Burada kâfirler küfrünün, müminler de günahlarının cezasını çekeceklerdir. Kâfirler Onun o korkunç ateş alevleri arasında ebedî olarak yanacaklar, günahkâr müminler ise cezalarını çektikten sonra çıkacak ve Cennet'e gireceklerdir.
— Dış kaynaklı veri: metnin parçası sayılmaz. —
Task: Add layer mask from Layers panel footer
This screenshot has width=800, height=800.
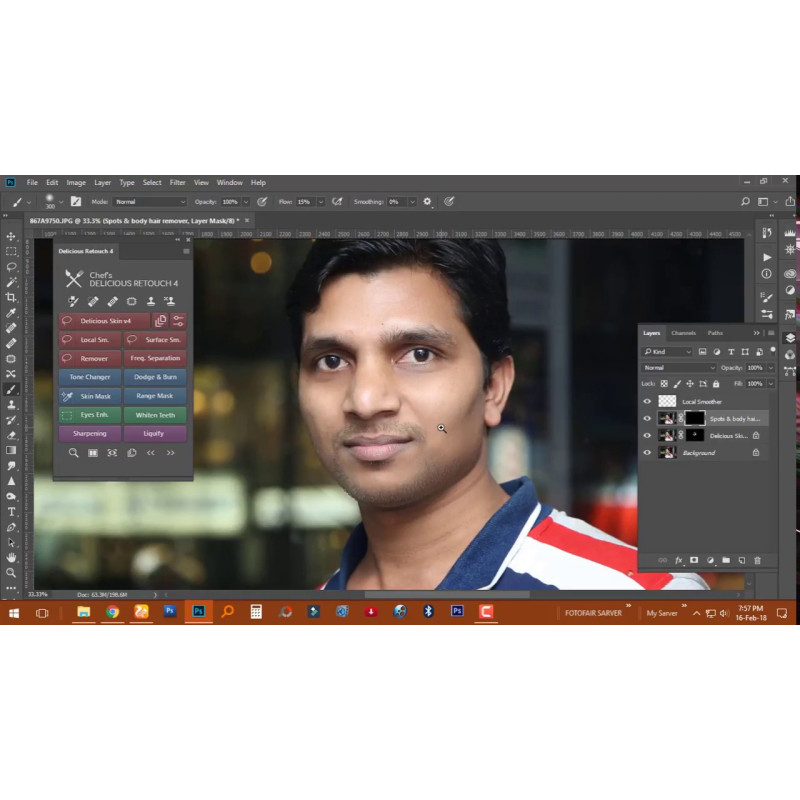Action: 693,560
Soru: Cehenneme kimler girecektir?
Cevap: Cehenneme kâfirler ebedî olarak, Allah'a ve Peygamberlerine inanıp da, onların da emirlerini tam olarak dinlemeyenler ise cezalarının gerektirdiği kadar kalacaklardır.
Soru: Kevser nedir?
Cevap: Kevseri; Ulu Allah'ın mahşer günü, Hz. Muhammed'e (s.a.s.) bahşedeceği büyük bir havuzdur. Bu havuzun suyu gayet tatlı ve durudur. Mahşerin boğucu ve yakıcı havasından bunalan müminler bu havuzun tatlı ve soğuk suyundan içerek serinleyeceklerdir. Bu suyu içen bir daha susamayacaktır.
Soru: Şefaat nedir?
Cevap: Peygamberimiz (s.a.s) ve Ulu Allah katında üstün dereceye ulaşmış kişiler kıyamet günü mahşerde günahkâr müminlerin affedilmesi ile imanını kurtarmışların derecelerinin yükseltilmesi konusunda Yüce Allah'a dua ve ricada bulunacaklardır. Ulu Allah da bu duaları kabul edecektir. İşte buna şefaat denir.
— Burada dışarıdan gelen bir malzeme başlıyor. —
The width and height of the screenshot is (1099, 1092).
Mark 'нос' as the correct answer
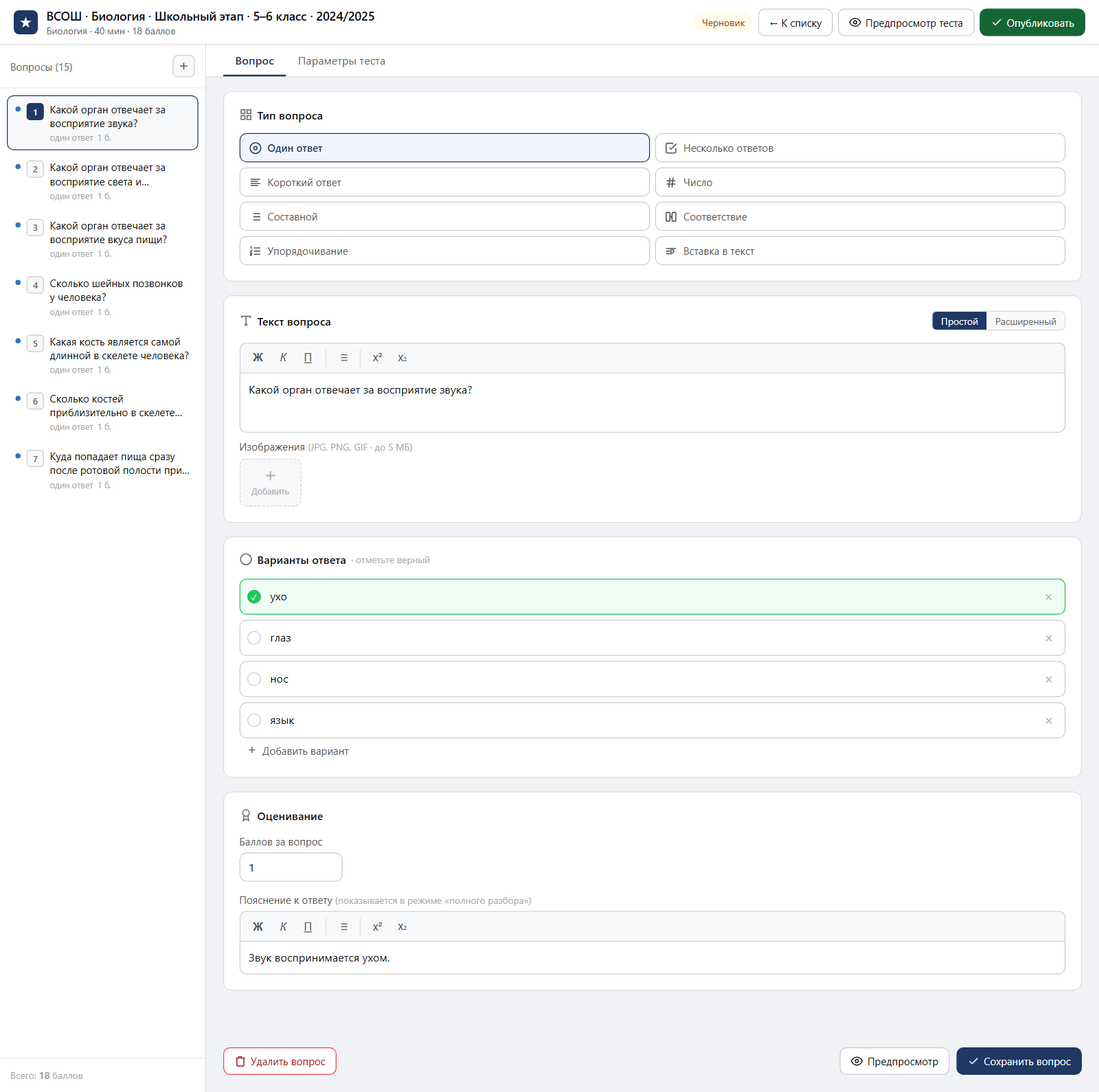(x=254, y=679)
Soru: Ahiret hayatı ebedi midir?
Cevap: Yüce Allah kâinatı yarattı ve insanoğluna en şerefli köşeyi ayırdı. İnsanoğluna akıl ve fikir verdi. Kendisini birçok nimetlere gark etti. Bu verdiklerine karşılık olarak da ona bir takım vazifeler yükledi.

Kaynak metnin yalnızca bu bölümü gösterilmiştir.